Над скалой всегда дикий гвалт: кричат во все горло, торопят родителей маленькие прожорливые кайры, бакланы, топорики. Напоминают о себе, зовут, упрашивают.
Мечется от скалы к воде легион черных, белых, коричневых птиц. Каждая пара кормит детей.
Охотятся птицы каждая по-своему.
Чайка ловит добычу на лету. Нырять не любит. Высмотрит у самой поверхности рыбешку, пронесется над ней, клювом, как крючком, подцепит. Есть!
Кайра — та может и нырнуть. Но под водой долго не сидит, догоняя, гребет одними лапами. Схватила добычу — и сразу наверх.
Совсем другое дело — топорик. Этот под водой чувствует себя как дома. Плоский нос вперед вытянул, лапами и крыльями как заработал… Мчится стрелой, никакой рыбе не уйти!
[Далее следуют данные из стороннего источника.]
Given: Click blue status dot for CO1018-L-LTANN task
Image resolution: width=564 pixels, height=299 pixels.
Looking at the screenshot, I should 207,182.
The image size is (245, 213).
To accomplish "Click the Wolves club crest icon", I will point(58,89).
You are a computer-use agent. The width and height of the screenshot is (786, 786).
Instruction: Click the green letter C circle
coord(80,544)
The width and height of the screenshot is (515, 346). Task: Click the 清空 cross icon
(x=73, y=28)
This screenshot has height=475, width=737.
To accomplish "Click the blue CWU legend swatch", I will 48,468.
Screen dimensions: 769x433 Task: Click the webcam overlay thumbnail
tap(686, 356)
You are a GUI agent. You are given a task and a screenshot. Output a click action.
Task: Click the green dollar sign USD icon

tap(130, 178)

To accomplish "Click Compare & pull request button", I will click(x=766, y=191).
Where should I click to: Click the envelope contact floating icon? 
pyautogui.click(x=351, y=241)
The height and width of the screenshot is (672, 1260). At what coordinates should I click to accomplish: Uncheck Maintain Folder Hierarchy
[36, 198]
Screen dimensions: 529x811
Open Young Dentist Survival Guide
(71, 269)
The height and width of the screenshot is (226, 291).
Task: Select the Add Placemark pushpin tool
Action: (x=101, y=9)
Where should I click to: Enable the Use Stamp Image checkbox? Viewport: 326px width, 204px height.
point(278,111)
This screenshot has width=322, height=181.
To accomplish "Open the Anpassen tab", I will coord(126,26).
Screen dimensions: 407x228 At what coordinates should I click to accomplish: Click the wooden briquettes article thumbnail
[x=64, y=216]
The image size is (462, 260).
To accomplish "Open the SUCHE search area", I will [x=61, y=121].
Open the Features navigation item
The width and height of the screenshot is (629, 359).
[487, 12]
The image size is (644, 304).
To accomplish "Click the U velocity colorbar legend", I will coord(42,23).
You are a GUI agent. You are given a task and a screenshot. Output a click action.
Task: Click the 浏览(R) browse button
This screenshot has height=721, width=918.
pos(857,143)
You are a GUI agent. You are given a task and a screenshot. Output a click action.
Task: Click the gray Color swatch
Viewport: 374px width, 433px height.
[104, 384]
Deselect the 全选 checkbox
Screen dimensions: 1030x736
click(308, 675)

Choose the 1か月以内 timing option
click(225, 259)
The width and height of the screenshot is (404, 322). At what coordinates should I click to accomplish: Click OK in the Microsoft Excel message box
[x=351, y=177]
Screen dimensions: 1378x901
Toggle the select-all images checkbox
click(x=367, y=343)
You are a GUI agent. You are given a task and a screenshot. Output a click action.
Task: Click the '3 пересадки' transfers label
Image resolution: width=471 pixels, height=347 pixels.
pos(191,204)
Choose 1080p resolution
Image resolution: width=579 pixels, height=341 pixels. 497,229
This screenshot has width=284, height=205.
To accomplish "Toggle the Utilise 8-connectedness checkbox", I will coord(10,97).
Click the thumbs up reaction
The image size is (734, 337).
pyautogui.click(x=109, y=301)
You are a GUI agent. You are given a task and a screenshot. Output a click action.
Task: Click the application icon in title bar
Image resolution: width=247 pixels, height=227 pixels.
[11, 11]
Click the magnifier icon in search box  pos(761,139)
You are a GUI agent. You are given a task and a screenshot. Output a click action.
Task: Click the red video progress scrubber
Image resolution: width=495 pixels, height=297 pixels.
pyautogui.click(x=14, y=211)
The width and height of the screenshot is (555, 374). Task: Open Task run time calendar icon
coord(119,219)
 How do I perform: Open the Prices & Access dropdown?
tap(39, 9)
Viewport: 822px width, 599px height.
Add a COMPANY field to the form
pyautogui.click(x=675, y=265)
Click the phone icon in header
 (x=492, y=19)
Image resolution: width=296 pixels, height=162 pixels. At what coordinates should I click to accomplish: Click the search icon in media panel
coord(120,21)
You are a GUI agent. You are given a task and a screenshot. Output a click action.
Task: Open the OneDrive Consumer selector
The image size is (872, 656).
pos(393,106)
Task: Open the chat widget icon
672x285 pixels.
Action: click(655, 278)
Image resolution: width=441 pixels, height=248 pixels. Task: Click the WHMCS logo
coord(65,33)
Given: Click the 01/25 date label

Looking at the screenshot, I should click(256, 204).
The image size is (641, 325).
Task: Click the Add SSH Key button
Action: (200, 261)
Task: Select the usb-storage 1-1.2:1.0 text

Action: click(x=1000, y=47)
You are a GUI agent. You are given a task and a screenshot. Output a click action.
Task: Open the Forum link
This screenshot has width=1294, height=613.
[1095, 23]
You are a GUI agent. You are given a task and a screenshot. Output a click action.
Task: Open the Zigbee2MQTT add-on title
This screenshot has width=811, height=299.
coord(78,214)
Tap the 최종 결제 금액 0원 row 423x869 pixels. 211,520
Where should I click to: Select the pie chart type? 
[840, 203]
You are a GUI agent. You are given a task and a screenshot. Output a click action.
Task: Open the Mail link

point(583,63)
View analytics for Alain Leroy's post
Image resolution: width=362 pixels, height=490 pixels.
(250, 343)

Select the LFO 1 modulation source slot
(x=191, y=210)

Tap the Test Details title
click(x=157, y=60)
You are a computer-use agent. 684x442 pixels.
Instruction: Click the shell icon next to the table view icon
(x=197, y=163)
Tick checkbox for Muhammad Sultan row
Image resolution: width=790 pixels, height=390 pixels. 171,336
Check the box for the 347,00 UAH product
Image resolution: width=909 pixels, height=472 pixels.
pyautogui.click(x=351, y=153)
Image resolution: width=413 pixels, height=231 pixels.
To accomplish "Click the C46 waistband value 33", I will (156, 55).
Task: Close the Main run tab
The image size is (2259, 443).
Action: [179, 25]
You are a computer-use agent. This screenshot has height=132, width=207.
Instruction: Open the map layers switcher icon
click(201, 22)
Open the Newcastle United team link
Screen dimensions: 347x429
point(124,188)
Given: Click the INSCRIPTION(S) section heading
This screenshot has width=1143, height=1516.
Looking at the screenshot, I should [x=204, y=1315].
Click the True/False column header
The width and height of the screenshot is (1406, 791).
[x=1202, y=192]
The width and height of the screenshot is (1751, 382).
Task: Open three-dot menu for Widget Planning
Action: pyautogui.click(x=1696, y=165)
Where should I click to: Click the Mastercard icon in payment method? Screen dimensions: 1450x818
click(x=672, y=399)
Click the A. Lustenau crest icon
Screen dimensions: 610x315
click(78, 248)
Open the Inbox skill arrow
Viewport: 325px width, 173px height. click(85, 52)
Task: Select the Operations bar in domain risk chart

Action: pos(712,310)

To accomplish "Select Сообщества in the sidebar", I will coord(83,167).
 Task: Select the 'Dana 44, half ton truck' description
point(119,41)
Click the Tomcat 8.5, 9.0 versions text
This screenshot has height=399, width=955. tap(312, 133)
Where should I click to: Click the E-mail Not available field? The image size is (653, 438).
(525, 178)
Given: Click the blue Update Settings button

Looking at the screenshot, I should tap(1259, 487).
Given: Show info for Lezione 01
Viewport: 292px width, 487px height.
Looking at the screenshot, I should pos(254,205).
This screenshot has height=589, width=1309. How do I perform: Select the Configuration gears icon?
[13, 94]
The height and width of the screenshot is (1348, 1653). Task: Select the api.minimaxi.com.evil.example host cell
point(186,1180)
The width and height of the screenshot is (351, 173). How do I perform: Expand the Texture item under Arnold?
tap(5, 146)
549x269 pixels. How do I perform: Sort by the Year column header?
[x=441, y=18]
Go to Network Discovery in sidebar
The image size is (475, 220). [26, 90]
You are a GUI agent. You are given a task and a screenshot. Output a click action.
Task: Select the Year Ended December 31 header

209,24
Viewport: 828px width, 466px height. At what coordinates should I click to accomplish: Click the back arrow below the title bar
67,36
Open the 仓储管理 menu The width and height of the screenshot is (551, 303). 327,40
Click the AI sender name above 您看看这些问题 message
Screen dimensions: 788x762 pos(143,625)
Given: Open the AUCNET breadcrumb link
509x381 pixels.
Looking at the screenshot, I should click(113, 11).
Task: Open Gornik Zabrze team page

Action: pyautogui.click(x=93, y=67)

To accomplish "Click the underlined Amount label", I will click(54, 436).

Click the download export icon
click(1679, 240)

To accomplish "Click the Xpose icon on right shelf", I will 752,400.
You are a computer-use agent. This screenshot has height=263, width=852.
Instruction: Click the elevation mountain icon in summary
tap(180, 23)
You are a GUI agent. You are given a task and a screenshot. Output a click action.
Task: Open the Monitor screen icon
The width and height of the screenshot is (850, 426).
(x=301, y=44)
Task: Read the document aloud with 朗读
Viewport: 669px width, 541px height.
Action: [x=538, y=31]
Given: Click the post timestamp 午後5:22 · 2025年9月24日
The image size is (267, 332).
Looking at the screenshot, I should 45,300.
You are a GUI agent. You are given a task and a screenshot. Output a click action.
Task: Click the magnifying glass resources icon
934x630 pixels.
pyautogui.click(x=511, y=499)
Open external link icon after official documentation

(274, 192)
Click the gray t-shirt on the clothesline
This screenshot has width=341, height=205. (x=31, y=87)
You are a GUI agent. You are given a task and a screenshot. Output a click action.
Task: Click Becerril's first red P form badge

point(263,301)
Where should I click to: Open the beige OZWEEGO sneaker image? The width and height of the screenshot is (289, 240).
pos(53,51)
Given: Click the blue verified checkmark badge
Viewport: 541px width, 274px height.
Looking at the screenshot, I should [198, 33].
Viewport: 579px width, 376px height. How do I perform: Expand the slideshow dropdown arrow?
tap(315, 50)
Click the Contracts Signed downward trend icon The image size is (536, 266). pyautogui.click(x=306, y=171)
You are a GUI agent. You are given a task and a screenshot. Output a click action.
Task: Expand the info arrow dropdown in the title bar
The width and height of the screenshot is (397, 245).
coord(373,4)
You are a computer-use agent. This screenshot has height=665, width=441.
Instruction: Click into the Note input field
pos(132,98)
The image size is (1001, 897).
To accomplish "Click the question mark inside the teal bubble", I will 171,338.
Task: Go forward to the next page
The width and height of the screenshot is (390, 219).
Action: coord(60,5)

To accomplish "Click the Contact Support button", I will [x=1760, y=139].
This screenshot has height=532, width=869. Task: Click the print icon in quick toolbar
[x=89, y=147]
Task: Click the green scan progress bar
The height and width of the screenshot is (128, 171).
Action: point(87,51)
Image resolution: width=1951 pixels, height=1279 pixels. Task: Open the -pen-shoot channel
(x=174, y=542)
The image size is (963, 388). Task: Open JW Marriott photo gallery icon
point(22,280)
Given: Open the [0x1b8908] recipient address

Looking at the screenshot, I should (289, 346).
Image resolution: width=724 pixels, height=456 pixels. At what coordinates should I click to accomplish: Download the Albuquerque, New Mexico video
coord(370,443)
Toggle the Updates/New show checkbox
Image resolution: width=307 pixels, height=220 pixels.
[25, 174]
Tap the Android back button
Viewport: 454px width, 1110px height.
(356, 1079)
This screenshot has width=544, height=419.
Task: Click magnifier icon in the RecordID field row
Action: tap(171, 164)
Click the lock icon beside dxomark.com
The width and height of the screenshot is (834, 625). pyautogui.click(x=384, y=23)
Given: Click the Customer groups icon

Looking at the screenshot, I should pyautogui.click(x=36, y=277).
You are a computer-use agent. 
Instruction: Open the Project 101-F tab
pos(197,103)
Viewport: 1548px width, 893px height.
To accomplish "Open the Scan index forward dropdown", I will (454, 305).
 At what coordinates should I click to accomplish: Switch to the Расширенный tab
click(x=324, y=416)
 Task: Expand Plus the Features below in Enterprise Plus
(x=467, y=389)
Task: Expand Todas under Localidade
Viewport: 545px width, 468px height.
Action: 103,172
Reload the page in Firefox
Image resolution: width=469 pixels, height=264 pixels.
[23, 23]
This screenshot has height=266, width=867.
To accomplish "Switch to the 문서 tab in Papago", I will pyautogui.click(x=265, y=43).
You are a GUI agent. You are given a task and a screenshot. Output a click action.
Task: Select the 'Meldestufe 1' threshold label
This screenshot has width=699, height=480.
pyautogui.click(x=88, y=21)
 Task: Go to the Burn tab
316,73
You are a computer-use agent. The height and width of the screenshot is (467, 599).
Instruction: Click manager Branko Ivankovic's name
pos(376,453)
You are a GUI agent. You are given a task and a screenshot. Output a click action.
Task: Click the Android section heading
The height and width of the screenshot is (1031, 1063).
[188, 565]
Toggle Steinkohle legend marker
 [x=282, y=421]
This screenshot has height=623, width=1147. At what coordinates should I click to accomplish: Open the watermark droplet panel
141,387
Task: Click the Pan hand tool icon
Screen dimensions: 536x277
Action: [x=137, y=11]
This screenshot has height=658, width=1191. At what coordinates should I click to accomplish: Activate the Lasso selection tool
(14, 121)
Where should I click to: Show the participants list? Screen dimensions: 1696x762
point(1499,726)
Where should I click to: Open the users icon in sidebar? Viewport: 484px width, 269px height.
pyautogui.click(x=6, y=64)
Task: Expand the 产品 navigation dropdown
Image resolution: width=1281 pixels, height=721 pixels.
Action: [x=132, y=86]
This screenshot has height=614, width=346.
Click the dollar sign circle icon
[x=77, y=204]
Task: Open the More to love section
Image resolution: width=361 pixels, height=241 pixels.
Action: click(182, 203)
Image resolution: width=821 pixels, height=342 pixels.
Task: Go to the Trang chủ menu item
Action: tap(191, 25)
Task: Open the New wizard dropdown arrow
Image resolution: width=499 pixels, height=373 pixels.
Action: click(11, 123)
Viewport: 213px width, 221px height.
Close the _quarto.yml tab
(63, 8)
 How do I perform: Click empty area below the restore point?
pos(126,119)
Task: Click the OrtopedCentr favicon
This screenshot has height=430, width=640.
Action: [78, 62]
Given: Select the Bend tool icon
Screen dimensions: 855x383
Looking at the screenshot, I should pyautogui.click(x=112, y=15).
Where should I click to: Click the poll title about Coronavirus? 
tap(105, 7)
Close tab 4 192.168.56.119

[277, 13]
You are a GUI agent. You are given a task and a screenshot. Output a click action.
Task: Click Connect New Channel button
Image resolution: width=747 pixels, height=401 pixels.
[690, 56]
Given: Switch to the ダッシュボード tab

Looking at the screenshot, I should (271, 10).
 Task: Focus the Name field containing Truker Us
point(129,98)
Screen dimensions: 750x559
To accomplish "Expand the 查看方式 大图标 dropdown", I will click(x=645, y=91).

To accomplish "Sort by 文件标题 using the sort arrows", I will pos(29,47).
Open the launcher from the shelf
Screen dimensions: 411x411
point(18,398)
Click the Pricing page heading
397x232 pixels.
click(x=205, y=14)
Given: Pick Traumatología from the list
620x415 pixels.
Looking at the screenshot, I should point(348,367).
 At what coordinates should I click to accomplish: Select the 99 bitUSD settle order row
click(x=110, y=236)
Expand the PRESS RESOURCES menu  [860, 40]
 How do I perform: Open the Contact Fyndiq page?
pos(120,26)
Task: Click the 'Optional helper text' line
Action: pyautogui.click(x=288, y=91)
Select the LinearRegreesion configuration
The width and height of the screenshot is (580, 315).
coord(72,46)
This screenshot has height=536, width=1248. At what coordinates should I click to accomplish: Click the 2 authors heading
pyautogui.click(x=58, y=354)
У огромной олуши и у маленькой вилохвостой крачки своя манера. Эти пикируют, входят в воду как камни. Поднимется олуша метров на тридцать, крылья сложит — и вниз. Бывали случаи, находили в воде олушу — сама мертва, на шее пробитый ее клювом баклан или топорик. Невзначай как копьем проткнула.
Но самый ловкий подводный пловец — баклан: этот, когда плывет, и лапами гребет, и всем телом, как бобр или выдра, извивается. Баклану нырнуть на десять метров ничего не стоит, несколько минут пробыть под водой — пустяк.